|Medium:||Oil on Canvas|
|Dimensions:||113.2 x 121 cm|
In addition to Emilio Vedova and Giuseppe Santomaso, Renato Birolli was also considered among the most important and celebrated Italian artists after World War II. Immediately after studying art at the Accademia di Belle Arti in Verona, Birolli moved to Milan in 1928. In 1937, he was one of the co-founders of the Corrente group of artists, which was active in its role as part of the Italian resistance to fascism. Similarly, Birolli was involved in establishing the Nuova Secessione Artistica, later known as the Fronte Nuovo delle Arti. These groups were not formed driven by specific programmes but what counted here was rather a spiritual affinity with artistic creation. In 1952, along with seven other artists, he founded the Gruppo degli Otto (group of eight), which advocated for abstraction in art. These eight abstract painters, also including Mattia Moreni, Giuseppe Santomaso and Emilio Vedova who are also in the Reinhard Ernst collection, were not only represented regularly at the Vienna Biennale, but Birolli himself also took part in the first and posthumously the second Documenta. Furthermore, his work has been exhibited at numerous national and international solo and group exhibitions, including at the first São Paulo Biennale in 1951.
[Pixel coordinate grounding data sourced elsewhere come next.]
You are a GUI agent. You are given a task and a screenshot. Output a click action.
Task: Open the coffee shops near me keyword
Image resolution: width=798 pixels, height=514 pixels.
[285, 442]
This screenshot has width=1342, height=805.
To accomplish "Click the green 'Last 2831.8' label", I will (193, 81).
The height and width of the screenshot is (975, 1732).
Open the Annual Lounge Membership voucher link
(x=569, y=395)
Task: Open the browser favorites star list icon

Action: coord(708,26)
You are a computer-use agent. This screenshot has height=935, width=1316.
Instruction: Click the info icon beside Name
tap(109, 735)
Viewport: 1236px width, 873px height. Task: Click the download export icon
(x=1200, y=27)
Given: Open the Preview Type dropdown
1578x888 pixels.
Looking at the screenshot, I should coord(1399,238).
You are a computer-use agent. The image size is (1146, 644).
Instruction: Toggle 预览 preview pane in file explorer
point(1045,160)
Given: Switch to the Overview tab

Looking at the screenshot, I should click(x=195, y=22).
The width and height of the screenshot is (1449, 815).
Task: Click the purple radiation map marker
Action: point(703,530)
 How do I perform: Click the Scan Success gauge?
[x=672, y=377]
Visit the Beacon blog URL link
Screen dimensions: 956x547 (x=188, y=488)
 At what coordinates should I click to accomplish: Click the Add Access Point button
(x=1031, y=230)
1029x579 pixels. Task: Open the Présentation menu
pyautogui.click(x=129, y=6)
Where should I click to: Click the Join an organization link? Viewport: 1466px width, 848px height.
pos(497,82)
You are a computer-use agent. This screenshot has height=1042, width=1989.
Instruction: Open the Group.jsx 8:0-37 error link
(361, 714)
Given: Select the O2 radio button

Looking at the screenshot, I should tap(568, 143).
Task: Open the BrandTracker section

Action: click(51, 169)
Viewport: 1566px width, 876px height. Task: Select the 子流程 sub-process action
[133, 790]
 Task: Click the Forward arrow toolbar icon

Even though Birolli’s œuvre is regarded as abstract art, it is not the abstraction itself that constitutes his creative work but his penetration of reality into the infinite and its complete transformation. He thus manages to carve out the substance of the visual material – nature, landscapes, the sea, light or fire are apparent in his works in an interweaving of shapes and colours. The example from the Reinhard Ernst collection reveals an example of all the facets of a natural phenomenon with its rich red-brown, vibrant orange, brilliant red and a light white and blue: Un fuoco che si spegne – a fire that extinguishes.